As soon as I pressed play, I couldn’t help feeling I had heard it before. And I don’t mean from the radio or even from its samples: it was as if I had already listened to the whole album in a dream. As each song played, this uncanny feeling not only persisted but intensified: this album was realizing sounds that were somehow already in my head.
The same thing happened in 2009 with Ishmael Butler’s more recent project, Shabazz Palaces: the soundscape again seemed telegraphed into my brain. I tried to explain this to him when I saw Shabazz Palaces at a bar in Bellingham in 2010—I wanted also to say that he, Q-Tip, and Chuck D, along with a few family friends, had formed how I saw the world, but I didn’t want to seem like That White Dude, so I simply told him how much his music meant to me. “I appreciate it, man,” he said, smiling coyly. He gently bumped his chest and then shook my hand.

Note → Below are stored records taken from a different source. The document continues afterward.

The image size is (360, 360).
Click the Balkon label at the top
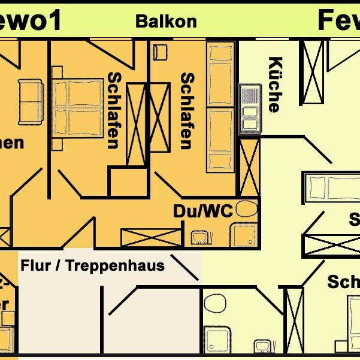point(166,21)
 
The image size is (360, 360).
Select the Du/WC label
point(202,211)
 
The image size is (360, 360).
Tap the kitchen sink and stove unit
point(249,109)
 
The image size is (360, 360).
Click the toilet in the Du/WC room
point(246,210)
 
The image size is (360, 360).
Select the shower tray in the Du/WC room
point(244,234)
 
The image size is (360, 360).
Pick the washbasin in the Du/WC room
point(199,238)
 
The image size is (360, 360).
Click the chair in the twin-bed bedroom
point(159,52)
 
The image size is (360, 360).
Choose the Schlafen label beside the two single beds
point(187,111)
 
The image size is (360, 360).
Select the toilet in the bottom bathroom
point(214,302)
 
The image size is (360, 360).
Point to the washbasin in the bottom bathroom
point(262,347)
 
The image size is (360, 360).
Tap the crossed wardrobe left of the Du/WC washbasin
point(151,238)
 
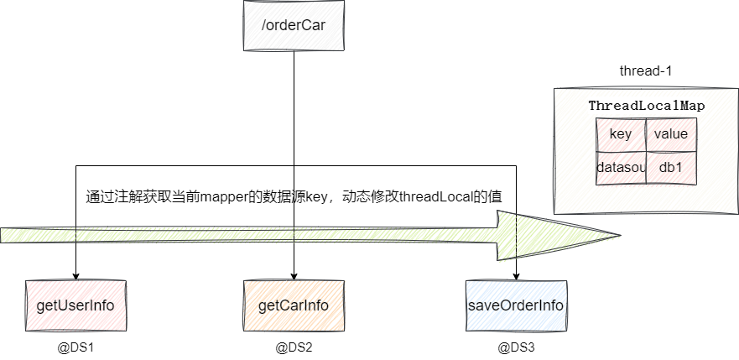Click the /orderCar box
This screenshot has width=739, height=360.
point(294,24)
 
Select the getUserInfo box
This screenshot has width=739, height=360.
point(75,304)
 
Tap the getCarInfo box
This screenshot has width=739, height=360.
point(294,304)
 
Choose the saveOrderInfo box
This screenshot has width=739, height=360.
point(515,304)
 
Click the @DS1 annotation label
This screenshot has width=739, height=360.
point(75,346)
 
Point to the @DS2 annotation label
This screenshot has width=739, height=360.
point(294,346)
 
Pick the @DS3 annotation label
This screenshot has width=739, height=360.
point(515,346)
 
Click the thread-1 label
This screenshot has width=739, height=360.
point(645,71)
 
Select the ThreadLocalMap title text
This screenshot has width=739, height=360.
point(646,106)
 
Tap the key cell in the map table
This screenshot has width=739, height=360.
point(621,134)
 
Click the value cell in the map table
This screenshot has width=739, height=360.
point(671,134)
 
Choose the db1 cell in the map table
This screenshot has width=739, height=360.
point(671,168)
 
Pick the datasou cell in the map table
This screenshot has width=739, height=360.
point(621,168)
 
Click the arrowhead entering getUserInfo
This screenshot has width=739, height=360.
point(75,276)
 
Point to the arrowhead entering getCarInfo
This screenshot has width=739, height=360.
point(294,276)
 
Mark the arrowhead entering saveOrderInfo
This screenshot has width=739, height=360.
point(515,276)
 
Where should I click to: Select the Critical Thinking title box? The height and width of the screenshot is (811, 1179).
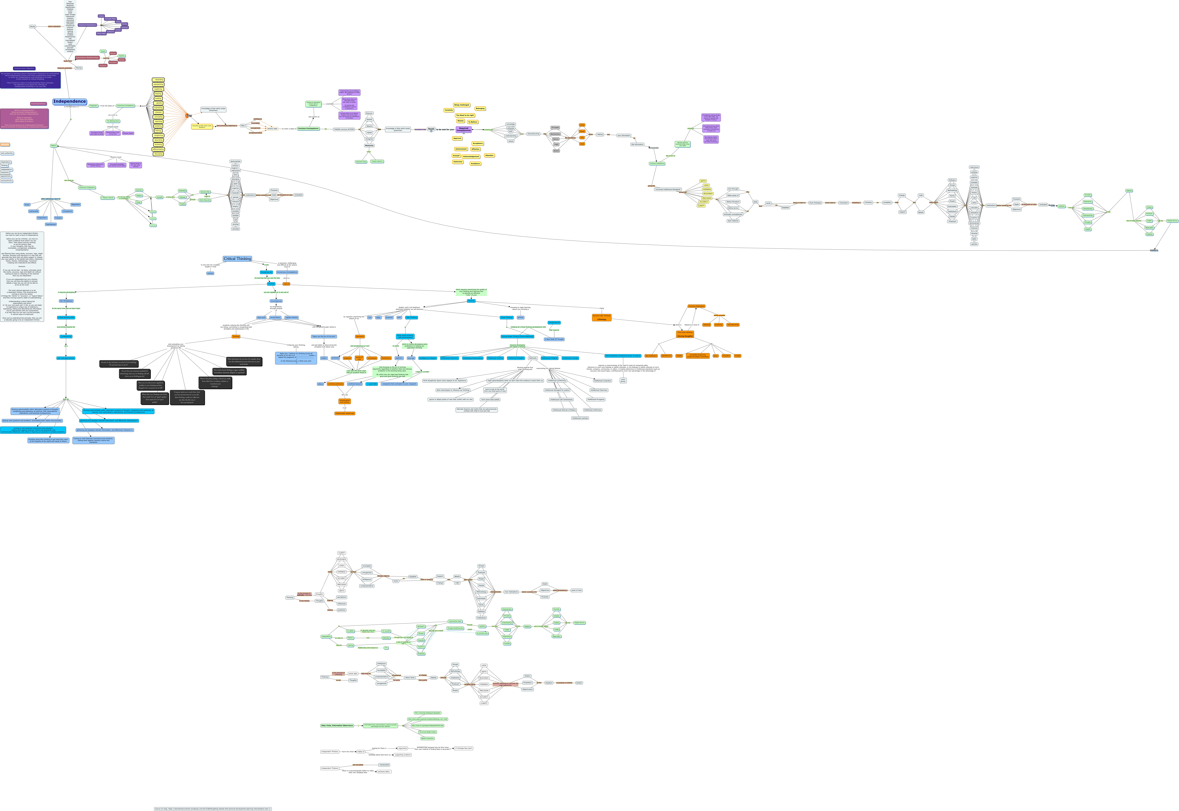point(237,259)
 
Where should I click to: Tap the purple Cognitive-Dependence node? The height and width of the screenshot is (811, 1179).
point(87,25)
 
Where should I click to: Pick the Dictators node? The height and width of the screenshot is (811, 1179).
point(103,66)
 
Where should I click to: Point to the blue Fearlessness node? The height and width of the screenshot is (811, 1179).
point(51,224)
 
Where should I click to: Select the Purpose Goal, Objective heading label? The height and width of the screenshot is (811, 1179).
point(24,68)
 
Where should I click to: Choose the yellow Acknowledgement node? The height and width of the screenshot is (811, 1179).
point(471,157)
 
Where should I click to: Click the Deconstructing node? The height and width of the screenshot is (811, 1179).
point(533,134)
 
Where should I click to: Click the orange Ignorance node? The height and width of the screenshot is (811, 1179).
point(360,336)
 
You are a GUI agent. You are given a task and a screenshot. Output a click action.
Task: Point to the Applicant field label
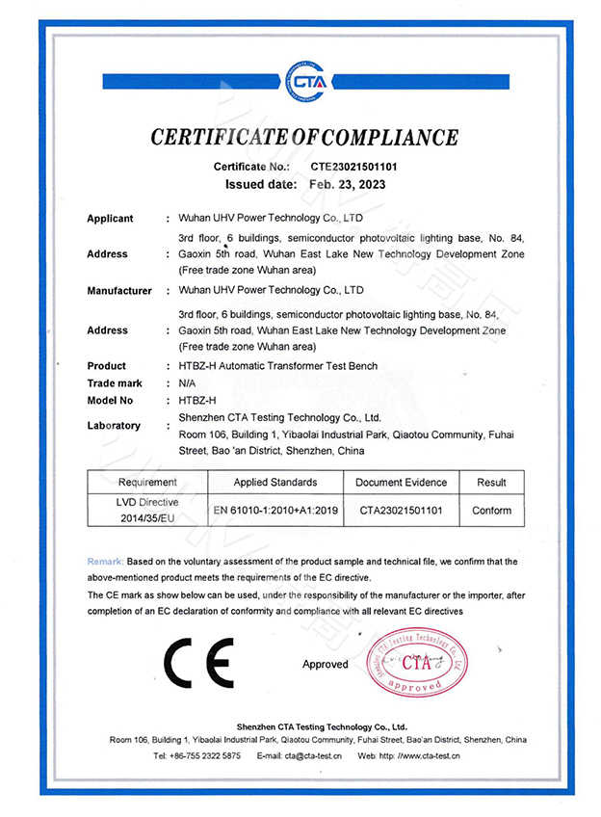[x=110, y=219]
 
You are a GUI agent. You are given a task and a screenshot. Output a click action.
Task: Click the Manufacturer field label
[x=119, y=290]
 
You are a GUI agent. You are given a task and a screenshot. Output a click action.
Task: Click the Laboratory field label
[x=114, y=425]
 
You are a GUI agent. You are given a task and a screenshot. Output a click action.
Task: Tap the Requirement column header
[x=147, y=482]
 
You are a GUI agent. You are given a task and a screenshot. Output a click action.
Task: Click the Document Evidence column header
[x=401, y=482]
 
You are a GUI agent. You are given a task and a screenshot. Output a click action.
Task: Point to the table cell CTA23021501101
[x=401, y=511]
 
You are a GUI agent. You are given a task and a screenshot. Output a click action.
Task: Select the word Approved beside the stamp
[x=325, y=665]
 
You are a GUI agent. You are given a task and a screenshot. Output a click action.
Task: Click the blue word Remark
[x=105, y=561]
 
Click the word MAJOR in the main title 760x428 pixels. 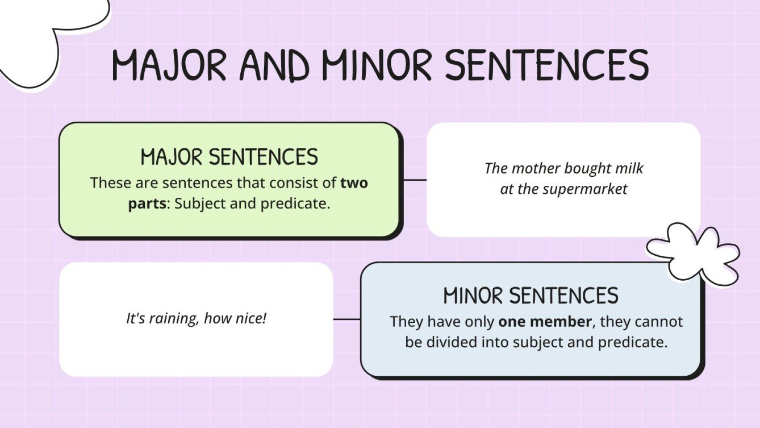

Now it’s 2020. I’m confined in my Paris apartment, listening to the most recent Shabazz Palaces album, The Don of Diamond Dreams. With every new release Shabazz seems to fold together various eras of hip-hop and beyond—Bambaataa futurism, Digable jazz-rap, Soundcloud swagger, South African kwaito. It reaches to harmonize various styles, transnational and transtemporal, while staying grounded in the specific Seattle aesthetic the group has forged over the past decade: the sound of someone singing in their sleep.
Early in the album, Butler says, “Algiers is thick out in Paris.” It’s a line I can’t help but feel. When I leave my apartment in the 5th arrondissement for weekly groceries, I face the Grand Mosque of Paris; before the confinement, one of my favorite parts of the week was watching the crowds gather for Friday prayers, the whole Sunni Muslim world in its diversity congregating on a small corner of the French capital. At around one in the afternoon, the sidewalk of my street would spill over with North Africans, West Africans, Malaysians, Indonesians, Turks, and Arabs in colorful djellabas and kufis, all heading to the mosque to pray.
Inside my apartment, even if the windows were closed, I knew when the service was starting. The faint sound of the unamplified call to prayer echoed off the buildings, and the chanting sounded like a sample buried deep within a Shabazz track. Like something I’ve heard before. It all seems unimaginably far from Kelowna, yet incredibly familiar.
“Echo through the time like scripture,” sings Purple Tape Nate on “Fast Learner.” It’s another line that hits me—echo through time. It brings me to places I’ve already been, where I find myself, where I might yet go again.
The days blend. I listen to Butler’s entire discography. Time and space seem all messed up—refuted. I wake up from dreams with these songs in my head. For the foreseeable future, no live shows will happen, and even if they did I doubt I’d have the chance to shake his hand again.